Doom 3 BFG Edition bumps the original Doom 3 up to $121 on Steam

doom 3 bfg edition

Doom 3: BFG Edition came out last week, and by all accounts, it’s quite good. id Software’s HD remastering of the decade-old PC game looks fine and includes one of the most-requested fixes for any of the company’s shooters, namely the inclusion of a flashlight that’s always on rather than inexplicably put in a space marine’s pocket when he needs a gun. With the full releases of Doom, Doom 2, and those games’ various expansions as well, this should be the definitive version of the game. “Definitive” isn’t a redeeming quality for collectors and completists though. BFG Edition won’t be enough for that obsessive Steam user that needs the authentic experience of everything. Tough luck for them, though: The original Doom 3 is now prohibitively expensive for them.

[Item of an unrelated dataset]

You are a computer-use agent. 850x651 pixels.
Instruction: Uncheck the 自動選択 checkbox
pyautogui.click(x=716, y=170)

Eurogamer reported on Tuesday that anyone that wants the original Doom 3 experience on Steam will have to cough up £76, around $121, for the privilege. That’s because the game is only available now as part of the 24 game package called the Super id Software Pack.

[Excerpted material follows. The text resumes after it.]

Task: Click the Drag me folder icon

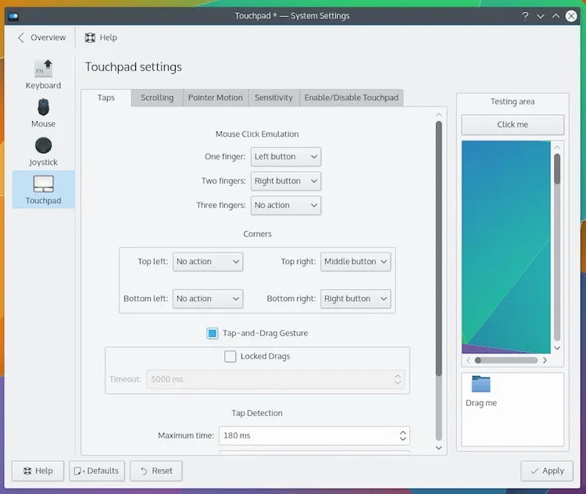Action: point(481,385)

Prior to BFG Edition’s release, this wasn’t the case. A number of options were out there, including a vanilla Steam download of the game for $20, as well as the Doom 3 Pack, which includes expansion Ressurection of Evil, for $25. There was also the BFG Edition-like Doom Pack Complete which had all the same goodies with the exception of an HD-ified Doom 3. All of those downloadable options have since been removed from the store.

Some Steam users are miffed about the change. The BFG Edition is more expensive than these other options at $30, but that’s not what’s rankled some Steam users. The problem is that the Steam version of BFG Edition doesn’t support the many, many mods made for the original version of the game over the past eight years.

id Software parent Bethesda didn’t comment on the issue, but it doesn’t really need to. It’s limiting the digital retail access to an aged product in order to better promote the new product. At the same time, the decision to halt sales of an old version of a game with a mod community, however small, surrounding it illuminates the ongoing problem of preserving video games. Digital re-releases of old games isn’t usually tricky when the originals aren’t commercially available any more, but we’re approaching a period when many re-releases will still be available as downloads. When that’s common, how will publishers adapt? Will they limit access like Bethesda or come up with new pricing models?